Deberá aspirar a su eficacia, imitar su maestría en seleccionar y oír a los especialistas en cada campo, con independencia de las ideas políticas. Imitará su conocida frugalidad: no gravar el presupuesto con gastos de representación, como vestirse en una casa de modas holandesa; recepciones en el otrora Palacio de la Revolución; viajes con séquito y pisos completos en hoteles cinco estrellas; personal auxiliar, escoltas excesivas, cotos de caza en Pinar del Río, casas de campo o de mar, como la isla al oeste de la Ciénaga de Zapata; flotilla de autos de lujo...

Una presidenta honrada significa no entrar en ninguna de las tantas formas de corrupción y no excederse en hipocresías, abundantes en casi todos los gobernantes del planeta

Una presidenta honrada significa no entrar en ninguna de las tantas formas de corrupción, muy usuales en la casta política de América Latina; y no excederse en hipocresías (silencios, eufemismos, digresiones, demagogias...), abundantes en casi todos los gobernantes del planeta.

¿Profesional?

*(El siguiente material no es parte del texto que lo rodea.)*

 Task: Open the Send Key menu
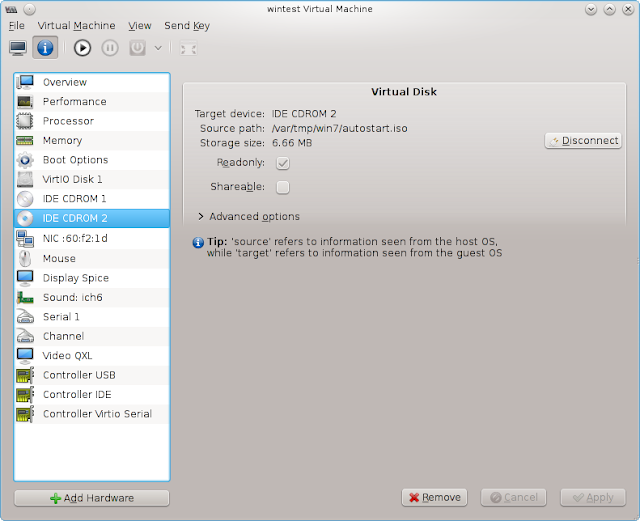coord(187,26)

Aunque algo se explica en imitar a la Dama de Hierro británica, la presidenta caribeña tendrá que haberse destacado en sus estudios universitarios, no haber sido una estudiante más. Con independencia de la especialidad, porque su profesionalismo –y el cociente de inteligencia– se mide por destrezas y habilidades. Y claro que se trata de un profesionalismo que se burla de dueños de la verdad, teleologías, despotismos y demás signos de la mediocridad ejecutiva que padecemos los cubanos en la cúpula gobernante, hasta en los caciques de municipios, fábricas, canales de televisión, diarios, embajadas, universidades...

Mulata –aunque Batista lo fue– porque hoy más que nunca el mestizaje caracteriza nuestra nacionalidad caribeña, sincrética y diversa, sin las falsas simbiosis que algunos demagogos enuncian. La demografía –y el racismo, no tan solapado— sugiere una morena, de ser posible con los encantos que simboliza en nuestra literatura Cecilia Valdés. Ni blanca ni negra: cuarterona, cobriza, mulata de oro, como le cantara Nicolás Guillén.

Que haya nacido en 1975, es decir, que ronde los cuarenta años, en los alrededores de la juventud y la madurez, porque su cabeza debe estar libre de fardos históricos y épica tremendista –o tercermundista–, de hipotecas rencorosas y comparaciones justificativas del desastre, de los escombros. También por la energía que necesitará, junto a la muchísima paciencia que cualifique su pragmatismo sin rémoras ideológicas, sin prejuicios nacionalistas ni complejos isleños.

Por supuesto, vive en Cuba, no en el exilio. Sabe reír, hasta de ella misma ante el espejo. No oculta su vida privada, hasta unos dolores de barriga porque se siente ser humano, no general de cuatro estrellas blindadas.

Y añado una última característica –por prudencia no la llamo cualidad— muy polémica: no milita en ninguna organización política hasta el momento en que se postula, cuando tal vez su independencia tenga que condicionarla a agrupaciones y partidos, formar coaliciones ante un poder legislativo independiente, lejano del foro de focas amaestradas que aún nos avergüenza.

Honrada, profesional, mulata y cuarentona... La mesa no cojea. Lanzo el aviso. Ruego buscarla porque existe. No sea escéptico.